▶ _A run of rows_
>>>

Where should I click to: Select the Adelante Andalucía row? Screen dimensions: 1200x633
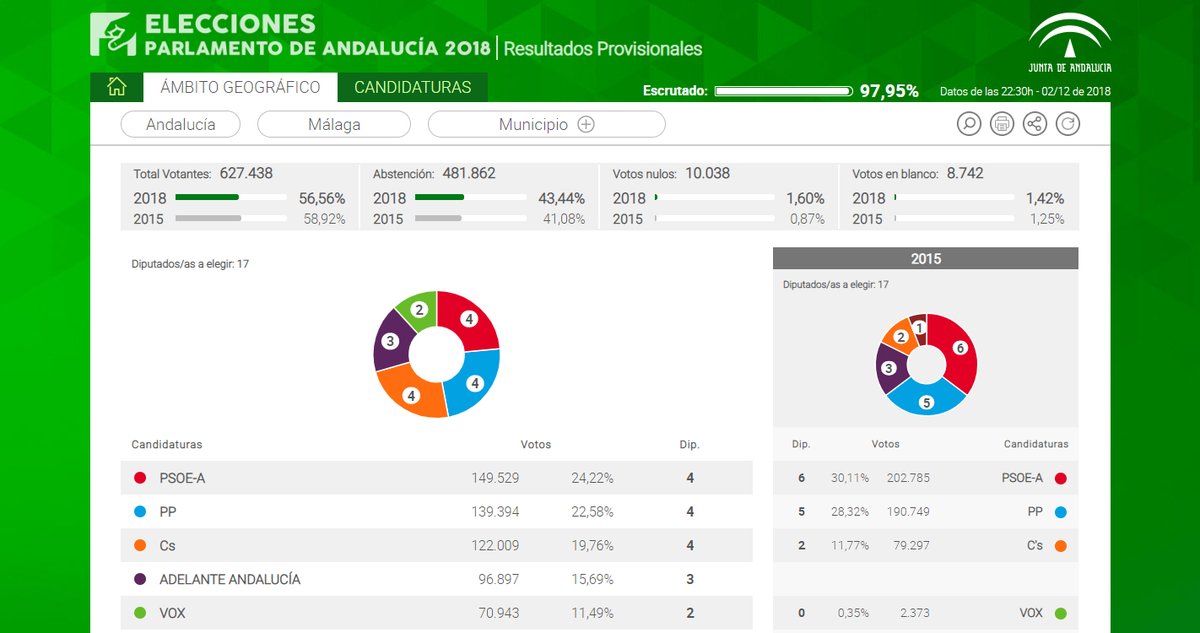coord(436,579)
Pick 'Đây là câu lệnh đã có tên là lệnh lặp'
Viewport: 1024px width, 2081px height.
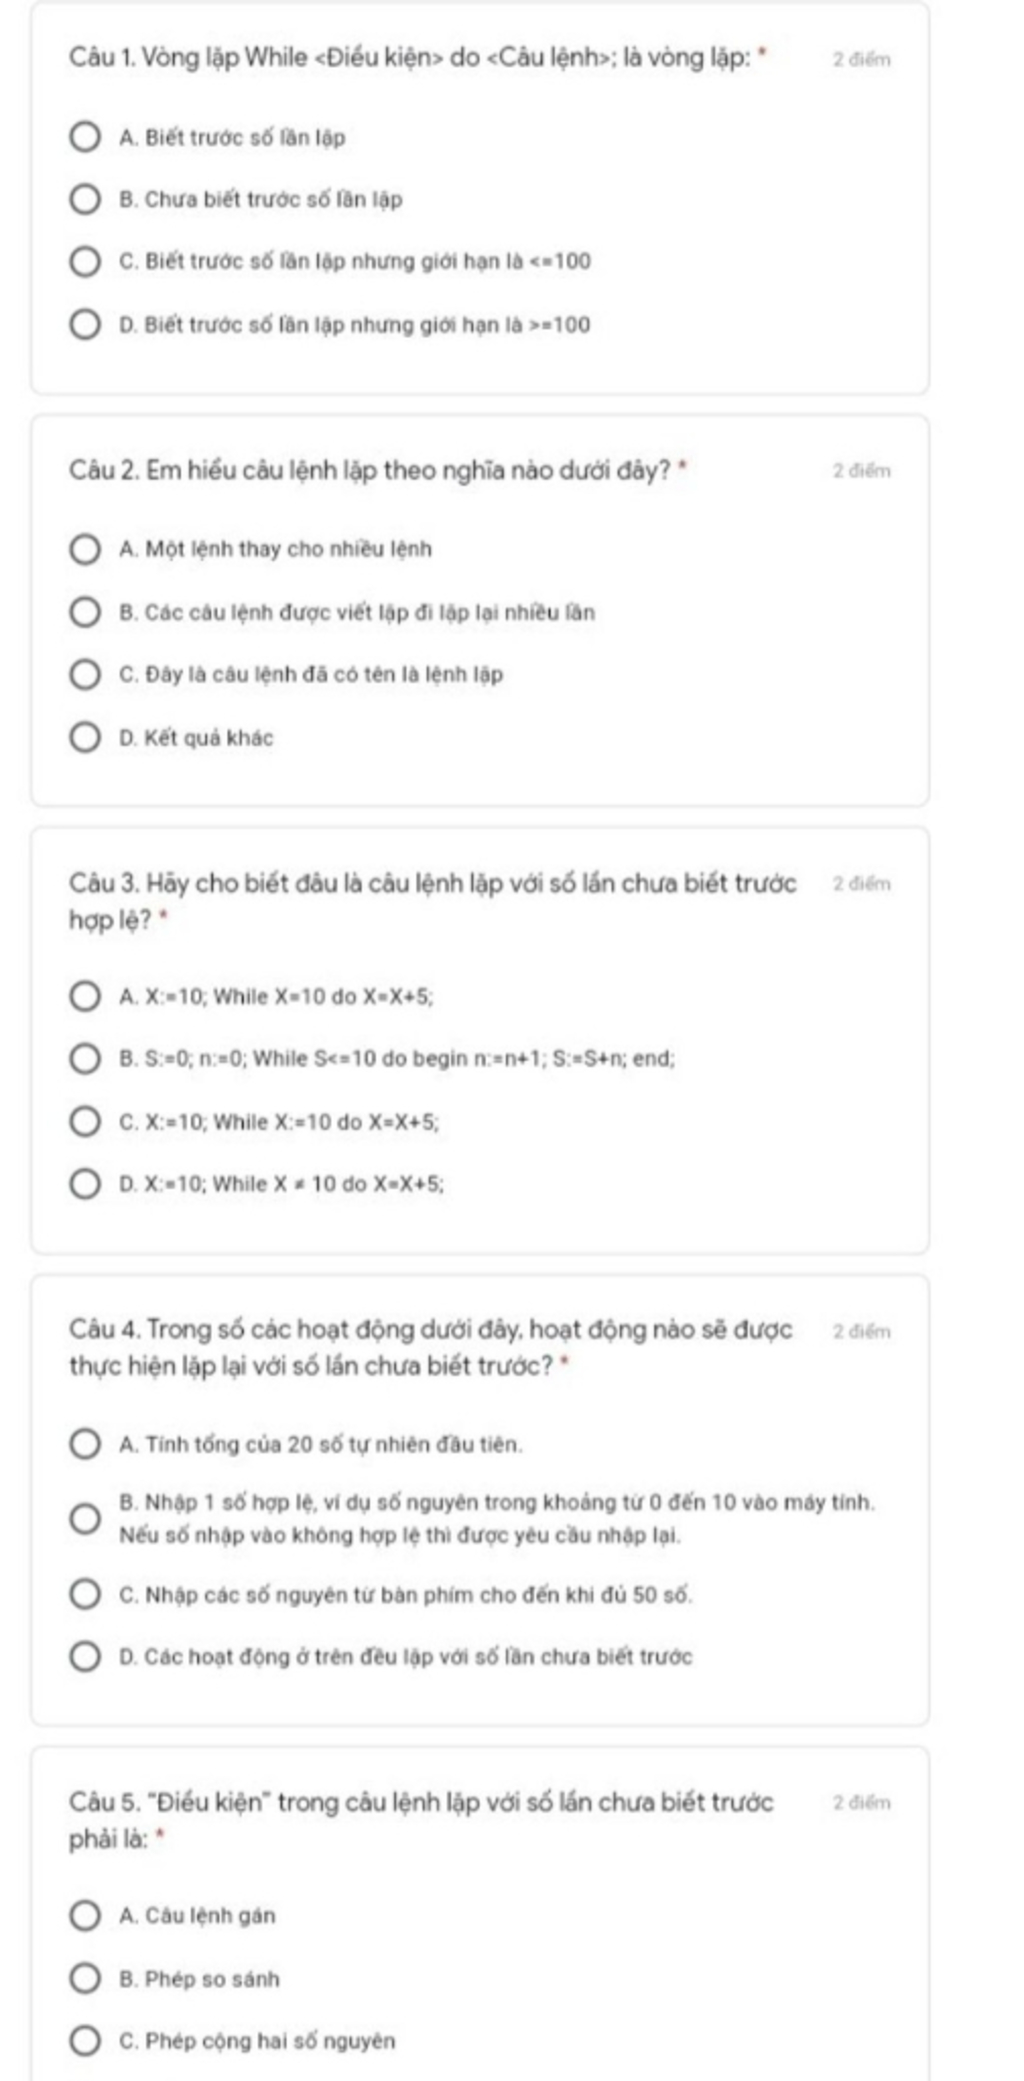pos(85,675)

<<<

▶ _What to produce_
Output every line of the rows above as a JSON list of strings, one string per line, with blank lines omitted. Leave the pictures out.

▶ _Exercise response_
[
  "Where should I click to: Select the Adelante Andalucía row? Screen dimensions: 1200x633",
  "coord(436,579)",
  "Pick 'Đây là câu lệnh đã có tên là lệnh lặp'",
  "Viewport: 1024px width, 2081px height.",
  "pos(85,675)"
]